Penghentian penuntutan dengan pendekatan RJ di wilayah hukum Kejati Sumut sudah mencapai 101 perkara, urutan teratas dengan jumlah RJ tertinggi adalah Kejari Asahan 10 perkara, disusul Kejari Langkat 9 perkara, Kejari Simalungun 8 perkara, Kejari Labuhan Batu dan Cabjari Deliserdang di Labuhan Deli sebanyak 7 perkara. “Sementata Kejari dan Cabjari lainnya yang ada dibawah wilayah hukum Kejati Sumut bervariasi dari 1 perkara sampai 6 perkara,” sebutnya.
Proses penghentian penuntutan dengan pendekatan keadilan testoratif, sebut Yos, di lakukan secara berjenjang dengan syarat utama tersangka belum pernah melakukan tindak pidana dan ancaman hukumannya di bawah lima tahun.
“Setelah perkara yang diusulkan disetujui oleh Jampidum, kesepakatan damai antara tersangka dan korban akan menciptakan harmoni di tengah masyarakat dan tidak ada lagi rasa dendam berkepanjangan,” ujarnya.
Yos menyampaikan, penerapan Perja No. 15 tahun 2020 tidak semudah yang dibayangkan. Perlu proses dan tahapan yang jelas agar tidak sampai terjadi kesalahan.
“Bukan kuantitasnya yang di utamakan, tapi kualitas dari perkara yang berhasil dihentikan berdasarkan sisi kemanusiaan.

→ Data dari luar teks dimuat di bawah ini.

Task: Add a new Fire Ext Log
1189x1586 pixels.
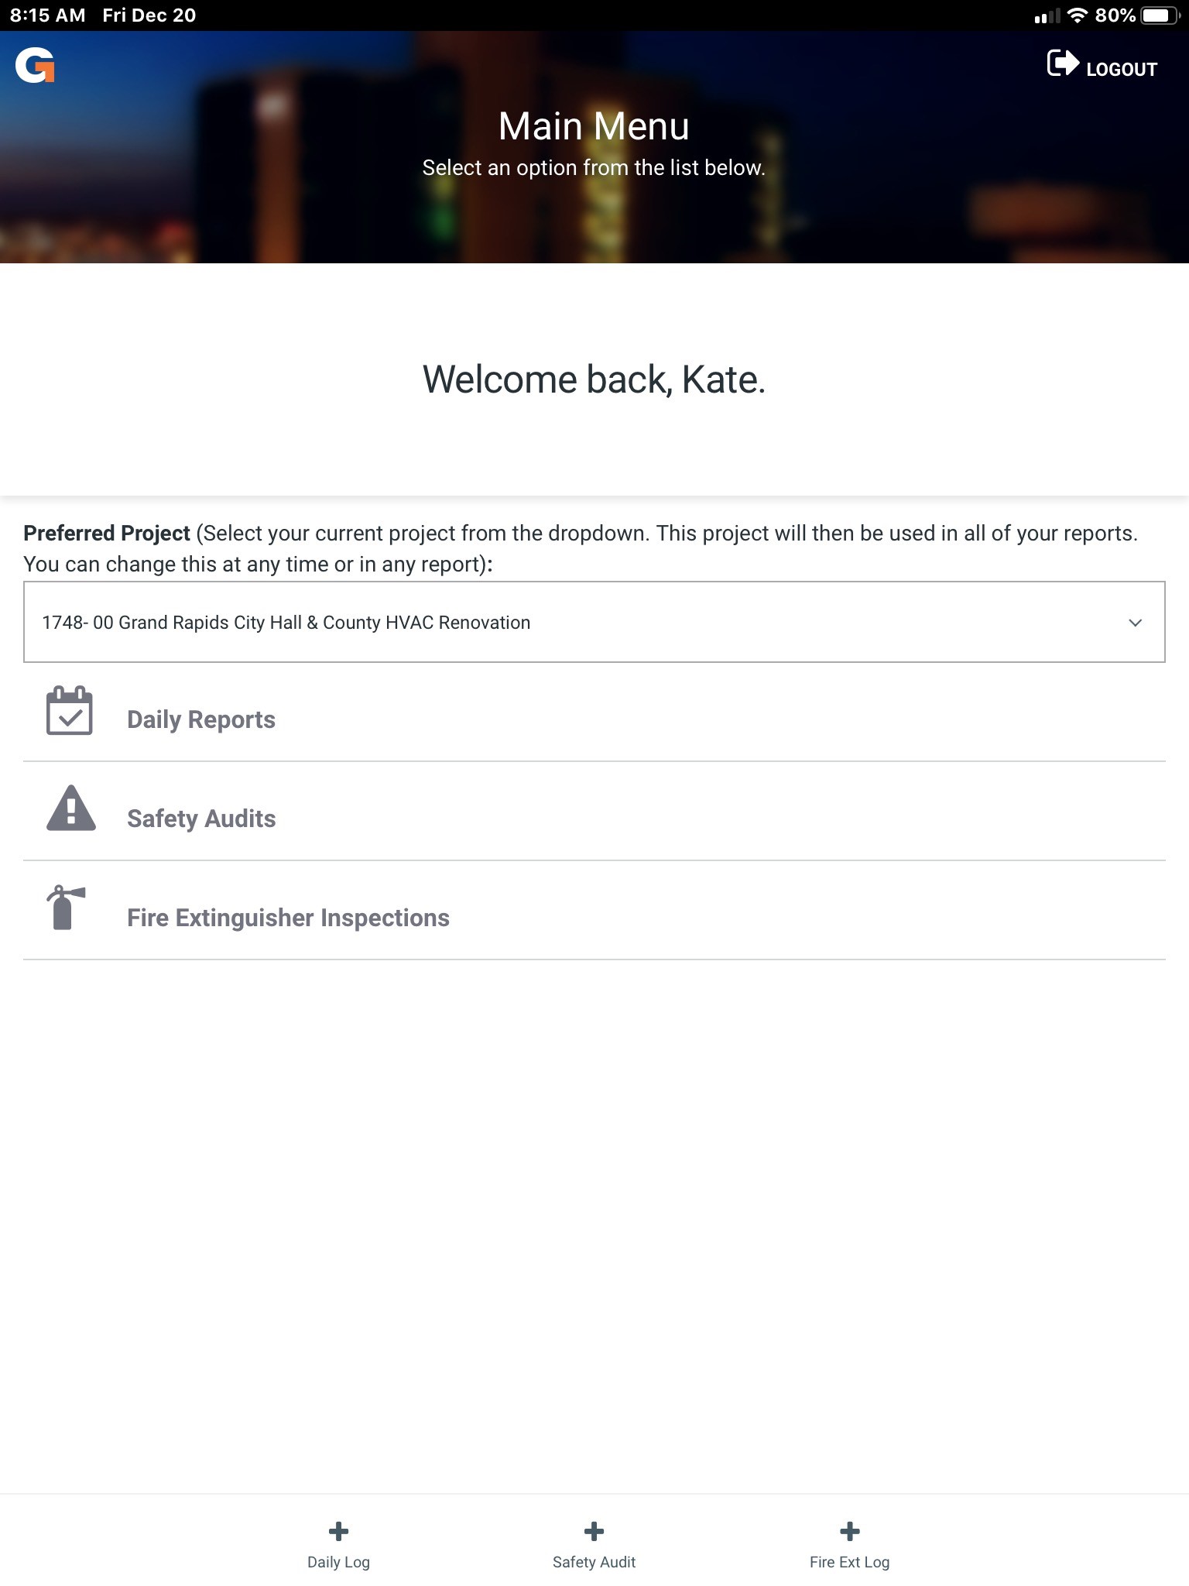Action: [849, 1545]
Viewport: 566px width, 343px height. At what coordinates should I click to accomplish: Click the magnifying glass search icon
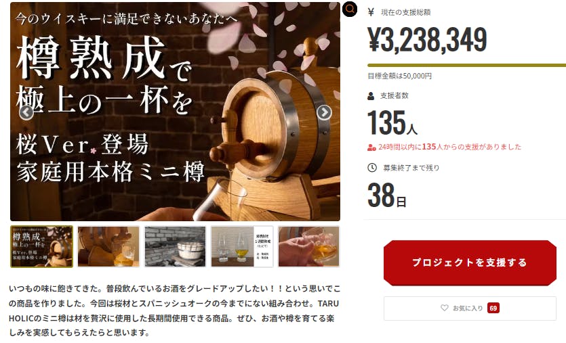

Misalnya, seorang ayah mencuri berondolan kelapa sawit milik perkebunan swasta atau BUMN, dari hasil jual berondolan ia mendapatkan uang Rp120. 000 demi untuk membali beras untuk keberlangsungan dapurnya tetap bisa berasap (bisa makan dengan keluarganya),” kata Yos.
Untuk perkara seperti ini, sebut Yos, JPU harus melihat esensi dari kasus yang ditangani, kenapa si ayah tadi mencuri. Berpijak pada alasan kemanusiaan, jaksa dituntut untuk menggunakan hati nuraninya.
“Kalau si ayah tadi dimasukkan ke penjara, ada dua alternatif yang menjadi dampaknya. Bertobat atau malah makin jahat di kemudian hari. Jaksa Agung menjalankan program ini sudah banyak menolong orang agar tidak sampai masuk penjara, di mana antara tersangka dan korbannya dimediasi untuk berdamai dan tidak ada dendam di kemudian hari, ” ungkapnya.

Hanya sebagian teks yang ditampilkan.